Exercise prompt: The data below should be retyped exactly, with the pictures left out.

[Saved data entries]
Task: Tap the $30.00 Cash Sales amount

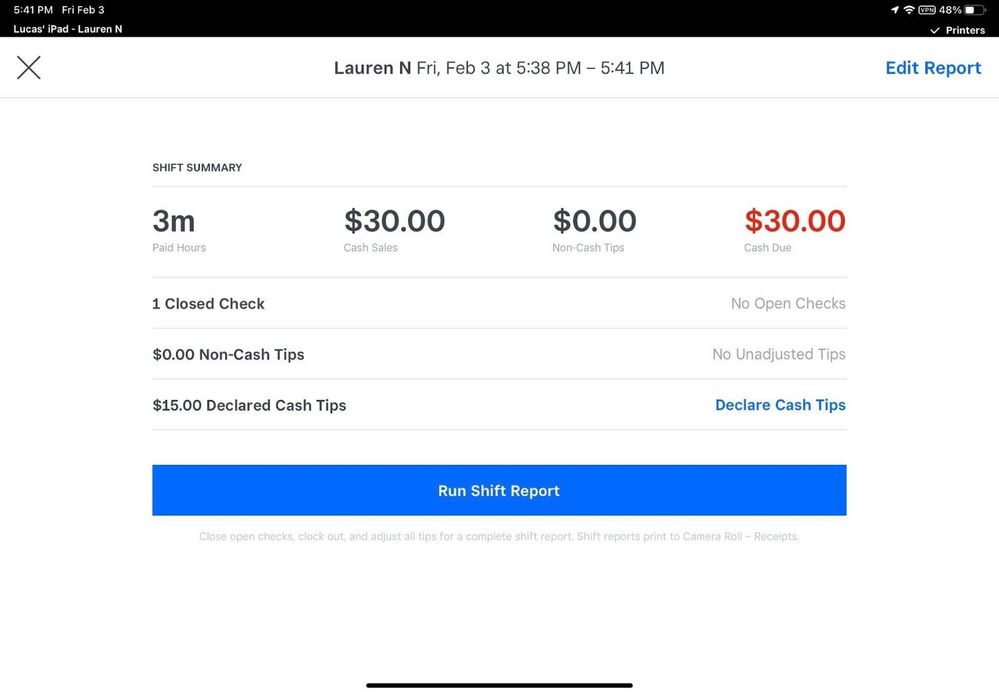Action: (x=394, y=221)
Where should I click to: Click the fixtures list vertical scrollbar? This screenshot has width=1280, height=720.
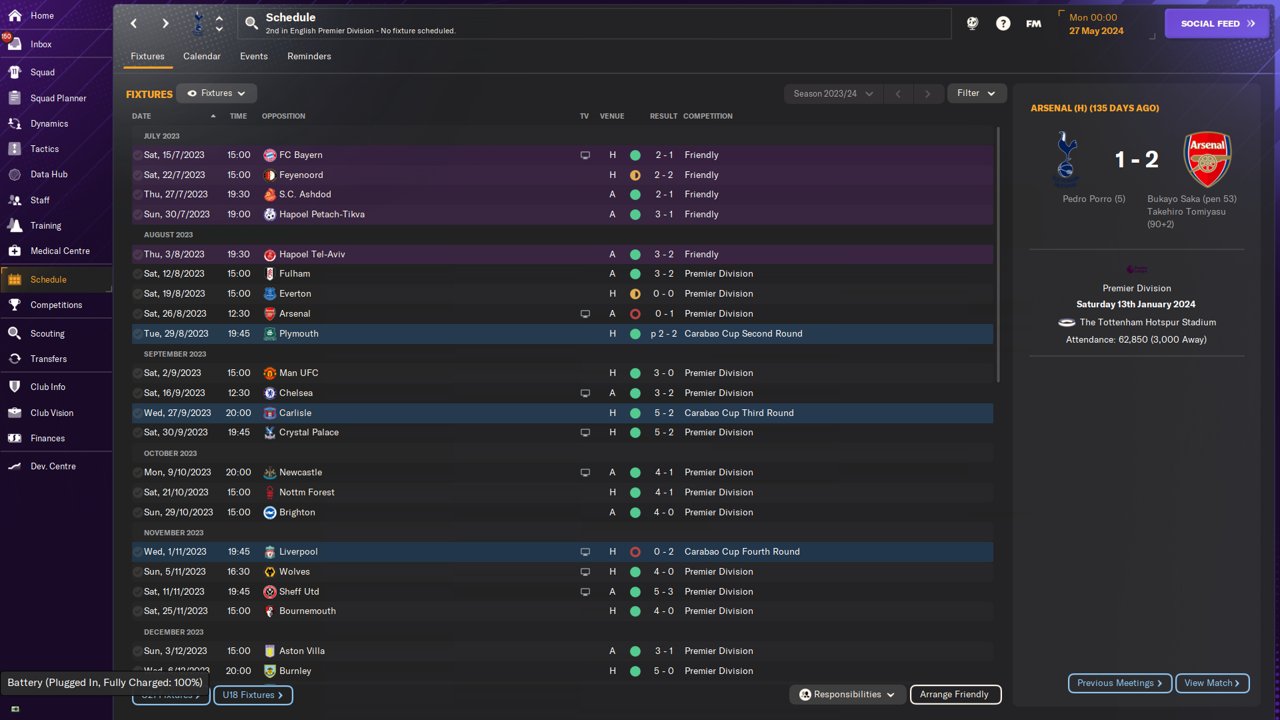[997, 255]
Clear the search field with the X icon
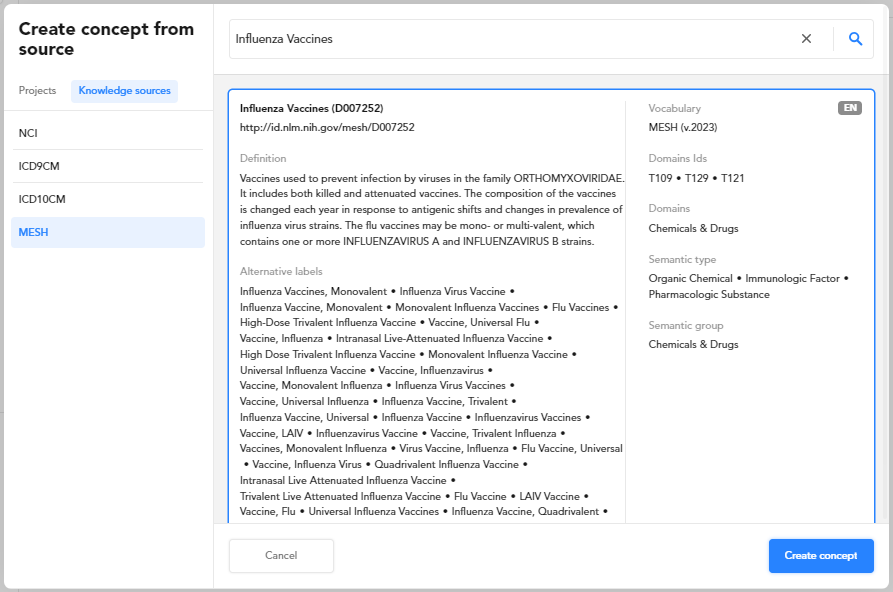The width and height of the screenshot is (893, 592). pos(806,39)
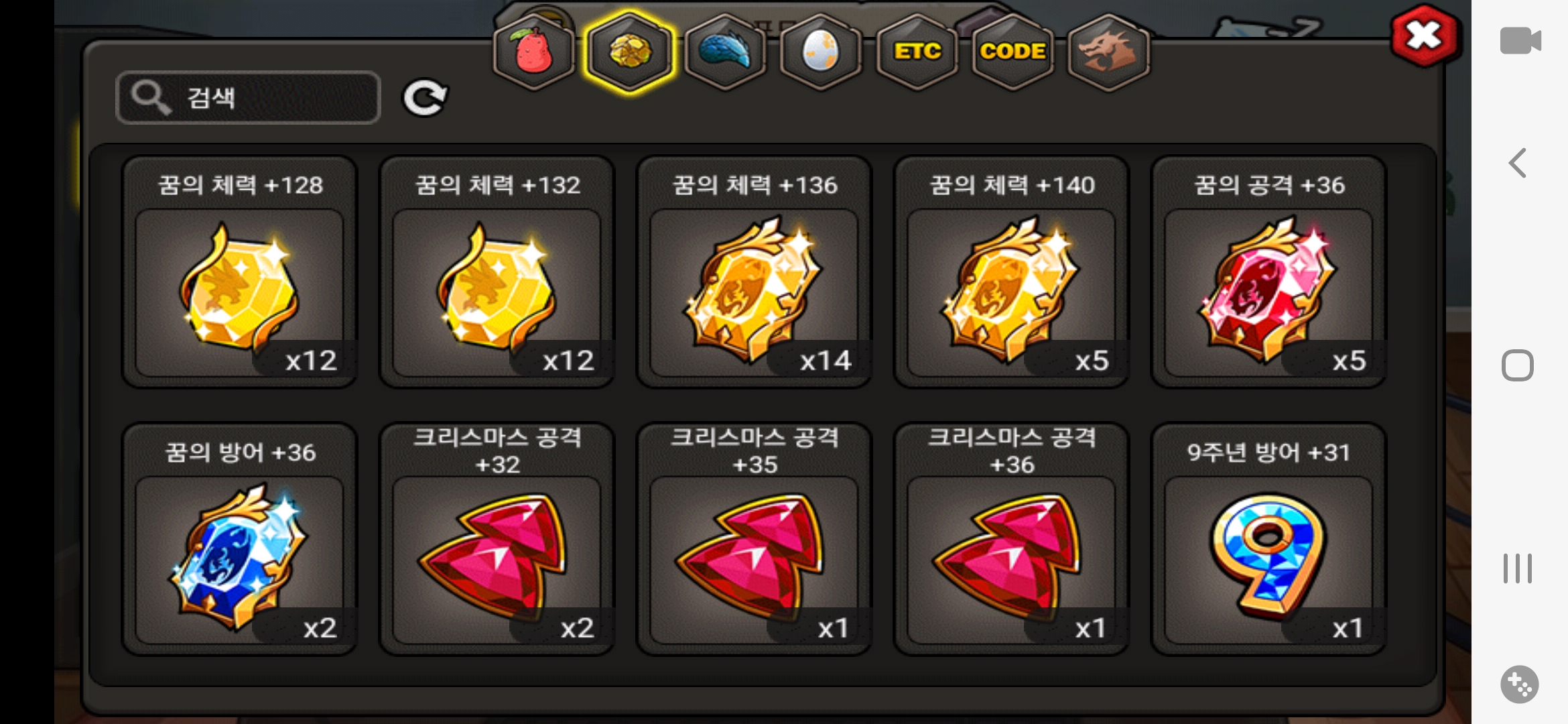
Task: Switch to the blue dragon scale tab
Action: [x=725, y=52]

Response to the exercise:
Task: Tap the $30.00 Cash Sales amount

Action: (x=394, y=221)
Where should I click to: Click the fixtures list vertical scrollbar? This screenshot has width=1280, height=720.
[997, 255]
Clear the search field with the X icon
The width and height of the screenshot is (893, 592). pos(806,39)
Task: Switch to the blue dragon scale tab
Action: [x=725, y=52]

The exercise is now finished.